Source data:
**********

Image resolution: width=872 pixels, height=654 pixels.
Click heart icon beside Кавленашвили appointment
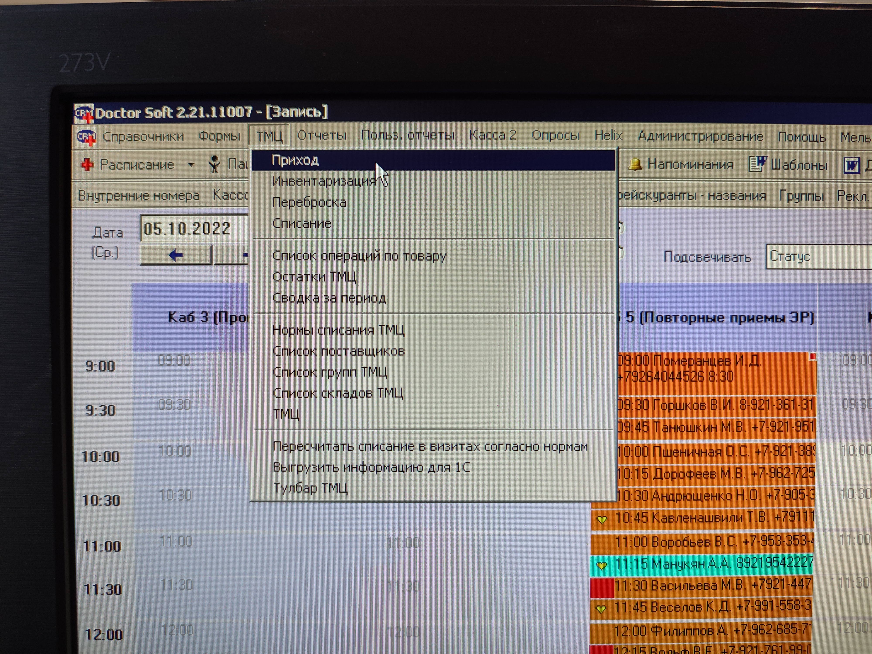click(x=602, y=519)
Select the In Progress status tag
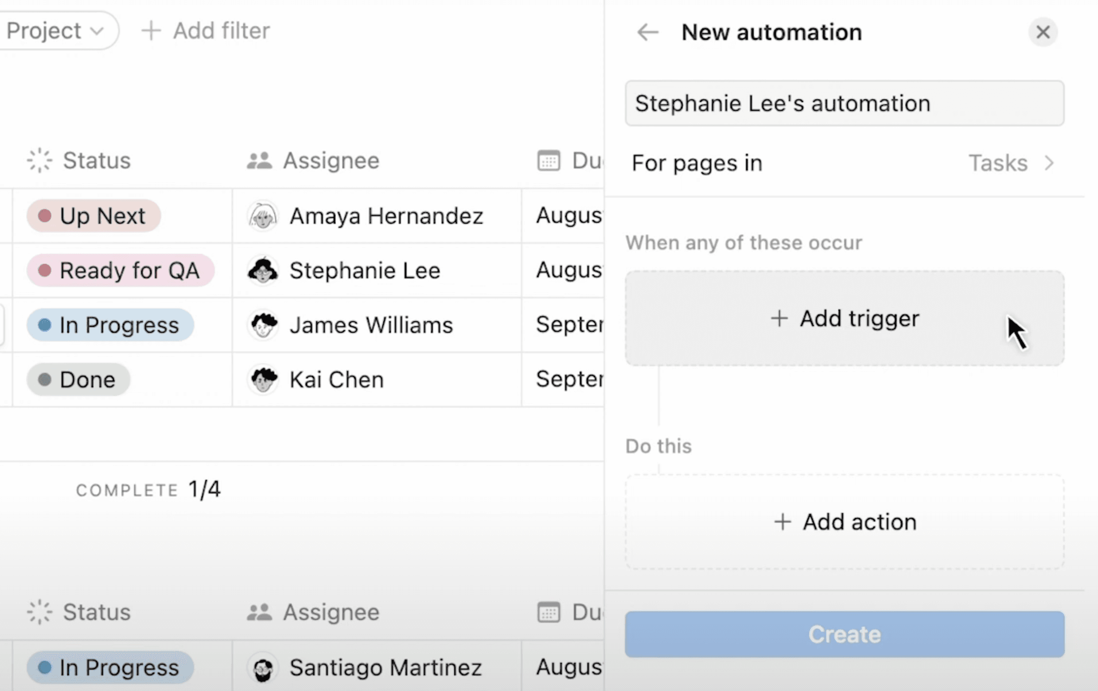Screen dimensions: 1098x691 pos(109,325)
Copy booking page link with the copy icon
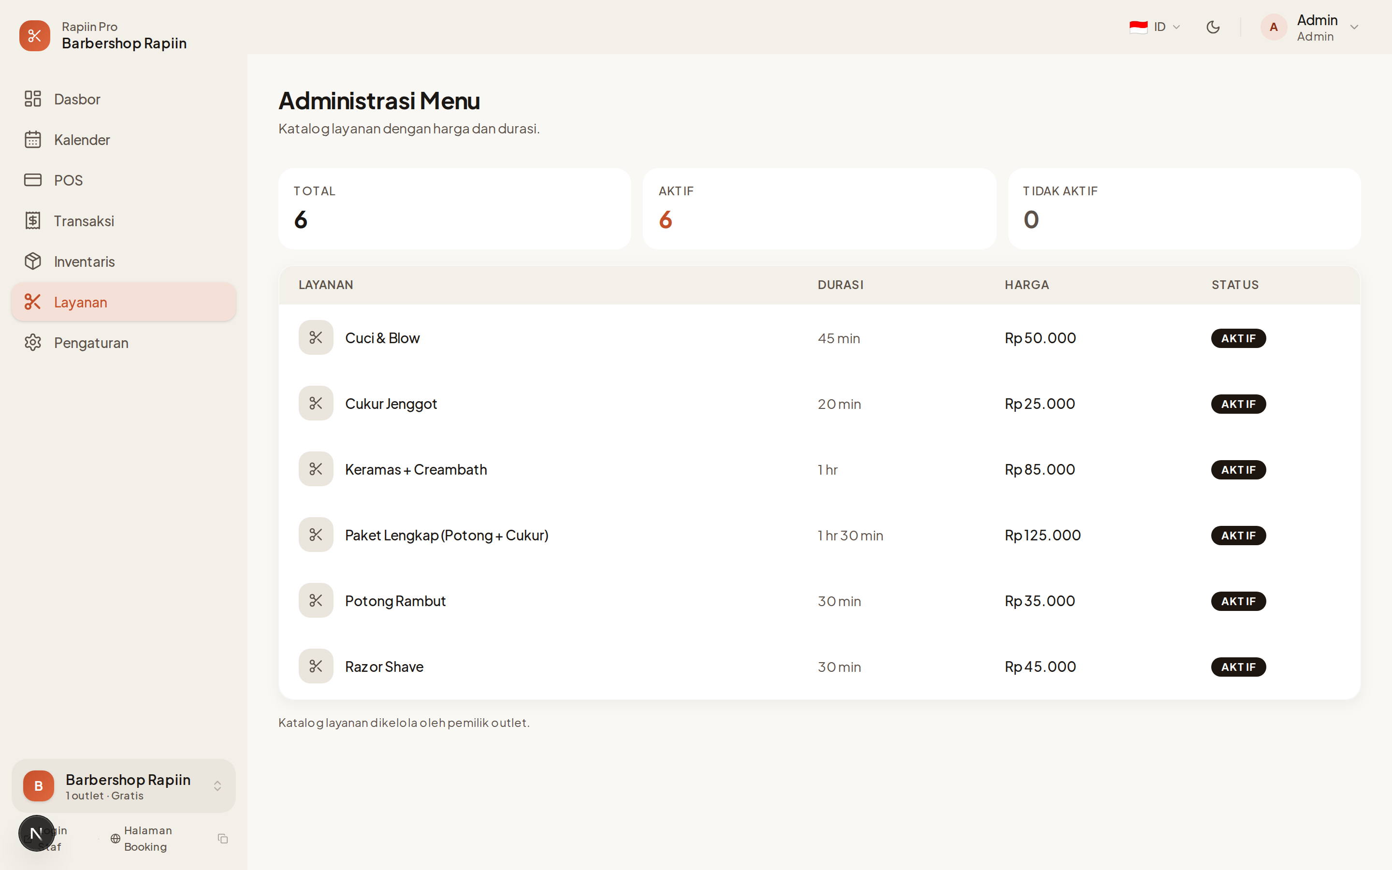Image resolution: width=1392 pixels, height=870 pixels. click(x=223, y=838)
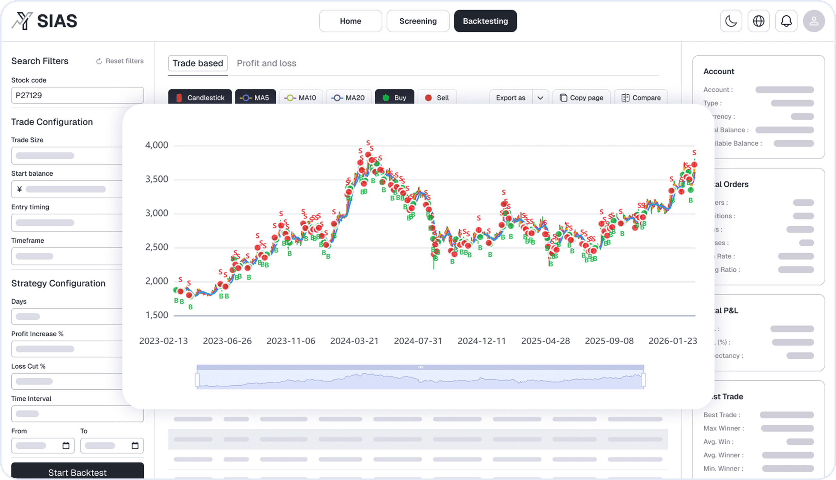Click the Stock code input field

[77, 96]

**********

= ACTIVITY =
Hand back the data above exactly, leaving out all pictures.

= TASK SOLUTION =
Image resolution: width=872 pixels, height=654 pixels.
Click heart icon beside Кавленашвили appointment
click(x=602, y=519)
Select the In Progress status tag
Screen dimensions: 1098x691 pos(109,325)
Copy booking page link with the copy icon
Image resolution: width=1392 pixels, height=870 pixels. click(x=223, y=838)
Click the Stock code input field

[77, 96]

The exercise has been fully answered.